■ THE TASK ■
Please collect every line in the records that contains the word "coordinates" and copy each one out in full.

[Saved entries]
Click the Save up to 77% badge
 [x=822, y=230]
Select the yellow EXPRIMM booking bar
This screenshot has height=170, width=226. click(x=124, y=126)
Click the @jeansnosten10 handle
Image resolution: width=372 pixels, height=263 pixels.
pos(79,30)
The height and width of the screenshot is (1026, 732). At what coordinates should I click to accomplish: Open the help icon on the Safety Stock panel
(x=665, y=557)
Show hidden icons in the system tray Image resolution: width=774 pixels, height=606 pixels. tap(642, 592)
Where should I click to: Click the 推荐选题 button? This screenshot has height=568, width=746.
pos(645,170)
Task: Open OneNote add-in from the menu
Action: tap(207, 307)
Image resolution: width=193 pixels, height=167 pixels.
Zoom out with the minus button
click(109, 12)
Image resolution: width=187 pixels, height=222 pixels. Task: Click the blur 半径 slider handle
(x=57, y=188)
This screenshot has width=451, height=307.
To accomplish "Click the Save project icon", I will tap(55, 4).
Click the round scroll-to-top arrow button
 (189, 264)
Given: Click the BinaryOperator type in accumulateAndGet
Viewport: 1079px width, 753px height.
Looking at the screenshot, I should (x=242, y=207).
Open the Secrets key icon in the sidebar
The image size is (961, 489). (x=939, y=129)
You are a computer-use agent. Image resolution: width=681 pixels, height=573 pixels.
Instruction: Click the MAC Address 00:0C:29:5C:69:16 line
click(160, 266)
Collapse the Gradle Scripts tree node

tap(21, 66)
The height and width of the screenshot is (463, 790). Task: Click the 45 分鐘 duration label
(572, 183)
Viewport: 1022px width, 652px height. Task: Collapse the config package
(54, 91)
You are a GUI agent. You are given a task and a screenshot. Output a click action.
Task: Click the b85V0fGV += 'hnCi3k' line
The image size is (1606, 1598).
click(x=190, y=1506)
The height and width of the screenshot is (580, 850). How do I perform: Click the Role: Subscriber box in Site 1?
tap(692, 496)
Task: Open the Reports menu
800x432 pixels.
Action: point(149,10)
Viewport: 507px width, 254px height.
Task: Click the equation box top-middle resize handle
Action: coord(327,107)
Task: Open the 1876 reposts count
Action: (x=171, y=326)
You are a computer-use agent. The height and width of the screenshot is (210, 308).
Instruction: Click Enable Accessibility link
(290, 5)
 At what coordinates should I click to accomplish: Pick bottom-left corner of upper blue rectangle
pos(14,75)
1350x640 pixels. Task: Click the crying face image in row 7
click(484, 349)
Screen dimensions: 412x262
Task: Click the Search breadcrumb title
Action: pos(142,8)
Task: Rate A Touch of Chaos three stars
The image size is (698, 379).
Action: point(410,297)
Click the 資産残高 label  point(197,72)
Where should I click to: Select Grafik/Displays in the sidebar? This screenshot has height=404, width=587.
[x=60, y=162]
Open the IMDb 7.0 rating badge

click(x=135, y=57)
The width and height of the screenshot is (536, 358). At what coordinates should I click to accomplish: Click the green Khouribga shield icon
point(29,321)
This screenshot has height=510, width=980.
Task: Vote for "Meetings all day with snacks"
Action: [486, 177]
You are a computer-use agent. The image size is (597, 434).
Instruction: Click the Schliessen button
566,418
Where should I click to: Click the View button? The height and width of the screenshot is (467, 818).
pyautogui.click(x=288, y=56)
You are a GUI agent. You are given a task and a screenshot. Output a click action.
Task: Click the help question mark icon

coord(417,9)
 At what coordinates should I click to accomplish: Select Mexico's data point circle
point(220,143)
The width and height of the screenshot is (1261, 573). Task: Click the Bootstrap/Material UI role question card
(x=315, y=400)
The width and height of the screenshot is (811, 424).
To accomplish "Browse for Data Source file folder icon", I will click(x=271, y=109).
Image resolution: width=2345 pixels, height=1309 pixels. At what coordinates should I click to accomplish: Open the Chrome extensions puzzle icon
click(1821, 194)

■ EXPECTED ANSWER ■
The height and width of the screenshot is (1026, 732). At what coordinates should I click to accomplish: Open the help icon on the Safety Stock panel
 At what coordinates should I click to accomplish: Pick bottom-left corner of upper blue rectangle
The width and height of the screenshot is (536, 358). At what coordinates should I click to accomplish: Click the green Khouribga shield icon
 At what coordinates should I click to accomplish: Select Mexico's data point circle
Image resolution: width=2345 pixels, height=1309 pixels. At what coordinates should I click to accomplish: Open the Chrome extensions puzzle icon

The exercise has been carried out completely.